Elected as a progressive reformer, the new Manhattan district attorney, Alvin Bragg, has come under fire for instructing his staff not to prosecute some petty crimes, including prostitution and some resisting arrest cases. Following a dispute with Police Commissioner Keechant Sewell, Bragg apologized, stressing that her office did not shy away from serious cases, such as gun violence and assaults on police.

The state bail reform, enacted two years ago to limit preventive detention, has become the ‘bad guy’ of police unions and politicians.

Adams took on bail reform in a crime-fighting plan, proposing that judges be able to consider a defendant’s criminal record and potential dangerousness when setting bail.

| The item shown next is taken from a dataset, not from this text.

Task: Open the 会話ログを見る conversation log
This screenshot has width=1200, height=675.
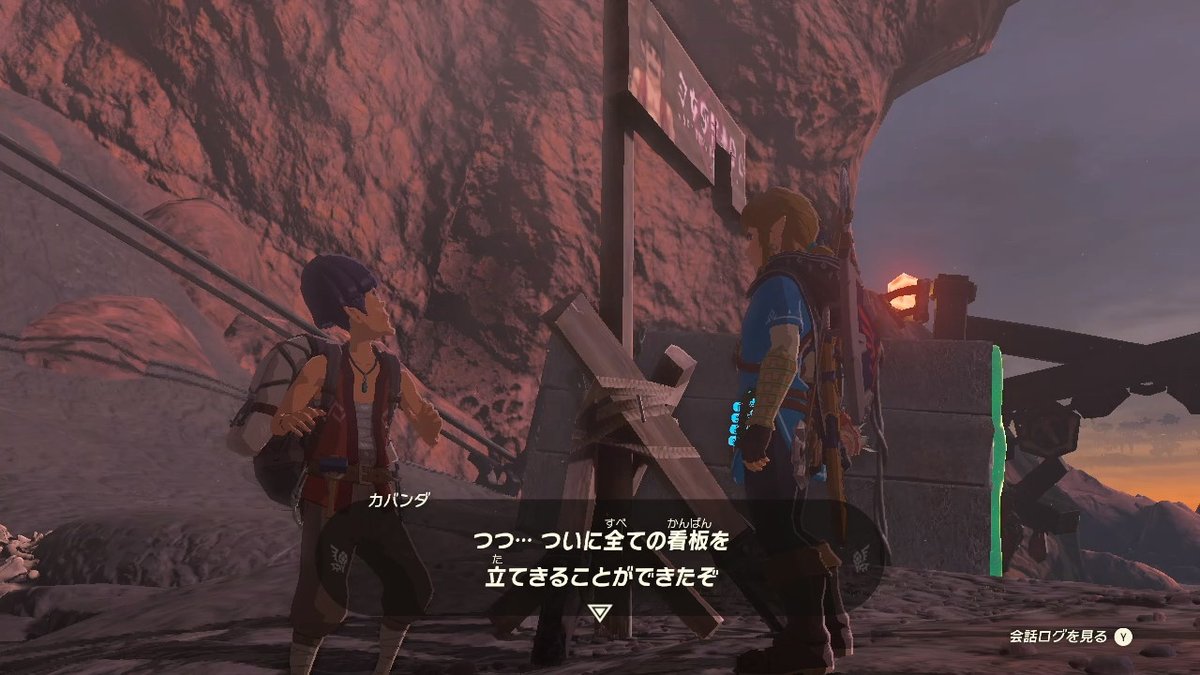Action: (x=1068, y=636)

Congressman Tom Suozzi, who is challenging Democratic Gov. Kathy Hochul for governor, has asked her to repeal bail reforms, as have six other Republicans in the state’s congressional delegation. US Rep. Lee Zeldin, a Republican also running for governor, even linked the bail law to the burning of an artificial Christmas tree outside Fox News headquarters in Manhattan.

The reforms included the elimination of bail for nonviolent crimes, appearance tickets instead of arrests for low-level crimes.

Hochul says she’s willing to talk about changing the law if the data shows the reform is linked to rising crime.

State Assembly Speaker Carl Heastie, a Democrat who spearheaded the bail reform bill, said he was frustrated politicians were “blaming bail reform when the sun came up.”

“I just think it’s unfortunate to tie the rise in gun violence solely to bail,” Heastie said. “If that’s the case, why do we have gun problems across the country?”